### How to complete this task
Take the data below and extract the lines from the one with "The height and width of the screenshot is (273, 295)." to the one with "Task: Zoom out the chart with minus magnifier", inclusive, exactly as written.

(Stored data entries)
§

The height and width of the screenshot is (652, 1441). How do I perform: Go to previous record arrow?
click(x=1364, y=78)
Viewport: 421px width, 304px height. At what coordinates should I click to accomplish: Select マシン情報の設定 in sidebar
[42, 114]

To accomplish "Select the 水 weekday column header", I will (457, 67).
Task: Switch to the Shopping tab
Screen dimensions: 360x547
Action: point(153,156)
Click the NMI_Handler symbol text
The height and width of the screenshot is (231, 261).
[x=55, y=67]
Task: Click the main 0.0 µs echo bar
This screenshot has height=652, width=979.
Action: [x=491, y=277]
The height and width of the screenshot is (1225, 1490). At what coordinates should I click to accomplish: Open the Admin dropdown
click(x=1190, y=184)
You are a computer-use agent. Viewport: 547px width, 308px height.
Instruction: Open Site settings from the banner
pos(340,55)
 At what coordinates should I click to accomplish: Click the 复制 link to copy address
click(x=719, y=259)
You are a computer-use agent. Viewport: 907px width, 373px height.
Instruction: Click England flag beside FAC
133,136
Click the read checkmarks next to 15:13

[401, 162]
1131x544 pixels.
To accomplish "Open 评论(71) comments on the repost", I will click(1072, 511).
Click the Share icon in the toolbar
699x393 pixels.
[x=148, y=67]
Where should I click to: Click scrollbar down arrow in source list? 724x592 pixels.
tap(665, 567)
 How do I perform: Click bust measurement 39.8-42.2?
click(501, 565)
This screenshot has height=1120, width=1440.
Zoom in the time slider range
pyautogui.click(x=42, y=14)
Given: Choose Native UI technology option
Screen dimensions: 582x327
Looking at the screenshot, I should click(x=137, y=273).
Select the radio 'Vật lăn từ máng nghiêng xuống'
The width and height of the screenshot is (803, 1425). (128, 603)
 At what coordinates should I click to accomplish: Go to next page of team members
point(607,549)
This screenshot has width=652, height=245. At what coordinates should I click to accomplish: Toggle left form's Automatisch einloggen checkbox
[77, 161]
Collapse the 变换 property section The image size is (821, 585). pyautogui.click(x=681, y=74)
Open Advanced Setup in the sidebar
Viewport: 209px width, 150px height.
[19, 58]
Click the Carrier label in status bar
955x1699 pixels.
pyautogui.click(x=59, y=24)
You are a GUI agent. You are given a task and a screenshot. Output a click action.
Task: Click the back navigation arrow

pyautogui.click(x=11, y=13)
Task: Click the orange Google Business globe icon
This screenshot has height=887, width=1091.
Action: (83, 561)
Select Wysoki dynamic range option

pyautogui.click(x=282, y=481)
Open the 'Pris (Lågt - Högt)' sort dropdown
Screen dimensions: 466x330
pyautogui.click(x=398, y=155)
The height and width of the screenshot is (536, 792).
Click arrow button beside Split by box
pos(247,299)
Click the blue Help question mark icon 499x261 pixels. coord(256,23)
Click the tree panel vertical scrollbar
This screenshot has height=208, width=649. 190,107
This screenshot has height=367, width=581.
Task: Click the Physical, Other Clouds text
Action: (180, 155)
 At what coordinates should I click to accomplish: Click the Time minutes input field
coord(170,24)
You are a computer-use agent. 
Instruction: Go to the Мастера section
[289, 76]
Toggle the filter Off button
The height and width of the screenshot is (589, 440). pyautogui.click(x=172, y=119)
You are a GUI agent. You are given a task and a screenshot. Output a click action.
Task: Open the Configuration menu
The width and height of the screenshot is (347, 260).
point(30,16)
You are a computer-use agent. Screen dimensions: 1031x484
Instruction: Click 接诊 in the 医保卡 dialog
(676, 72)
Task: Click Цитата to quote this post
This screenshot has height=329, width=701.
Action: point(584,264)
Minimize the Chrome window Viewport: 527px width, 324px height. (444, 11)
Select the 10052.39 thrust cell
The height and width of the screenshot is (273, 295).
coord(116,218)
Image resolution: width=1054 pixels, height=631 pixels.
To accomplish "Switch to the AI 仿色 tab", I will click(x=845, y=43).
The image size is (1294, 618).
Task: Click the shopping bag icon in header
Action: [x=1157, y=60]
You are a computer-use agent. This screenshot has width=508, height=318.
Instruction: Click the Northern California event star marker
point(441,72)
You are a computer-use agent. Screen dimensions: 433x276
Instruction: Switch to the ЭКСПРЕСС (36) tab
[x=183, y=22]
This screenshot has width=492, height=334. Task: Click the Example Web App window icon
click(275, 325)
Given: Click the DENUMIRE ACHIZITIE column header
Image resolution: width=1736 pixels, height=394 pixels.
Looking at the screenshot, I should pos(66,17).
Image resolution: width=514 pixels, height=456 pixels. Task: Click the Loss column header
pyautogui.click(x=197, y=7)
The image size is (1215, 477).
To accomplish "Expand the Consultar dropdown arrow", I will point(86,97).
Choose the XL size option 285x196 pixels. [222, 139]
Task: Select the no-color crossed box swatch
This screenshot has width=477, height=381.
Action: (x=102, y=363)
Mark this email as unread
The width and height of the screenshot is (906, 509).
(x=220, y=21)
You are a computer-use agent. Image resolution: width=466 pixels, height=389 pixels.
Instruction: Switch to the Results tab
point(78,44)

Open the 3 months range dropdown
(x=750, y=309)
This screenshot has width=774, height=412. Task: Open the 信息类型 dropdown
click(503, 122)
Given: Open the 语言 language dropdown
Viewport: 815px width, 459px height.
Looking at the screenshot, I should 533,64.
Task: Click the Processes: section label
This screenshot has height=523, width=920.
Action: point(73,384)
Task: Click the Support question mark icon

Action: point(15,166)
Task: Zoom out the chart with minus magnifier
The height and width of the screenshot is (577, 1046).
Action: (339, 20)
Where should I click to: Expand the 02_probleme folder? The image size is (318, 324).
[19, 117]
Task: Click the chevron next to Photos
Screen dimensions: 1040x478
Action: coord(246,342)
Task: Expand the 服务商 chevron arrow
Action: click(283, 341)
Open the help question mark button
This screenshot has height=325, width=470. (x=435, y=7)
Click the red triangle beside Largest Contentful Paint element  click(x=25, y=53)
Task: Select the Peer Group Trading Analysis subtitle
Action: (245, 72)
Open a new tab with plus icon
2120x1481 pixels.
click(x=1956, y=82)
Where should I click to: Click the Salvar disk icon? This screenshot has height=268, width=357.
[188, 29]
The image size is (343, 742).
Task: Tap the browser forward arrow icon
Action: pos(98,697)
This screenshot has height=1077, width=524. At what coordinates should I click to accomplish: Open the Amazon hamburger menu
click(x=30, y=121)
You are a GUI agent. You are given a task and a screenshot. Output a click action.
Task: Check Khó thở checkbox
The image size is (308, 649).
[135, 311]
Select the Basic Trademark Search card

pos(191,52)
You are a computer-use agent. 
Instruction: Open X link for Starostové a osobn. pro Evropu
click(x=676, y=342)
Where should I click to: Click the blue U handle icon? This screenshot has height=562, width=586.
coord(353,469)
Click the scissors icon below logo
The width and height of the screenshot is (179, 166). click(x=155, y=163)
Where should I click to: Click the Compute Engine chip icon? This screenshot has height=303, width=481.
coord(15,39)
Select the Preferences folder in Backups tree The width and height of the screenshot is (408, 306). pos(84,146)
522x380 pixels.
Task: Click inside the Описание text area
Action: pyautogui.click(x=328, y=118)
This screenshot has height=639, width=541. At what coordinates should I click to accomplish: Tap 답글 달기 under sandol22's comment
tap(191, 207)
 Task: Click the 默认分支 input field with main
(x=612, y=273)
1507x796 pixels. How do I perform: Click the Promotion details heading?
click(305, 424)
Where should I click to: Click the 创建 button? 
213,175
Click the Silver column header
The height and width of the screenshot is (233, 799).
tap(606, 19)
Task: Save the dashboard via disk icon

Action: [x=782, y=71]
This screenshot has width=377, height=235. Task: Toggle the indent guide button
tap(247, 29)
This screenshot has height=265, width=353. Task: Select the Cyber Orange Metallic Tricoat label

§

### Answer space
The height and width of the screenshot is (273, 295).
coord(116,218)
Image resolution: width=1054 pixels, height=631 pixels.
To accomplish "Switch to the AI 仿色 tab", I will click(x=845, y=43).
The image size is (1294, 618).
Task: Click the shopping bag icon in header
Action: [x=1157, y=60]
You are a computer-use agent. This screenshot has width=508, height=318.
Instruction: Click the Northern California event star marker
point(441,72)
You are a computer-use agent. Screen dimensions: 433x276
Instruction: Switch to the ЭКСПРЕСС (36) tab
[x=183, y=22]
This screenshot has width=492, height=334. Task: Click the Example Web App window icon
click(275, 325)
Given: Click the DENUMIRE ACHIZITIE column header
Image resolution: width=1736 pixels, height=394 pixels.
Looking at the screenshot, I should pos(66,17).
Image resolution: width=514 pixels, height=456 pixels. Task: Click the Loss column header
pyautogui.click(x=197, y=7)
The image size is (1215, 477).
To accomplish "Expand the Consultar dropdown arrow", I will point(86,97).
Choose the XL size option 285x196 pixels. [222, 139]
Task: Select the no-color crossed box swatch
This screenshot has width=477, height=381.
Action: (x=102, y=363)
Mark this email as unread
The width and height of the screenshot is (906, 509).
(x=220, y=21)
You are a computer-use agent. Image resolution: width=466 pixels, height=389 pixels.
Instruction: Switch to the Results tab
point(78,44)

Open the 3 months range dropdown
(x=750, y=309)
This screenshot has width=774, height=412. Task: Open the 信息类型 dropdown
click(503, 122)
Given: Open the 语言 language dropdown
Viewport: 815px width, 459px height.
Looking at the screenshot, I should 533,64.
Task: Click the Processes: section label
This screenshot has height=523, width=920.
Action: point(73,384)
Task: Click the Support question mark icon

Action: point(15,166)
Task: Zoom out the chart with minus magnifier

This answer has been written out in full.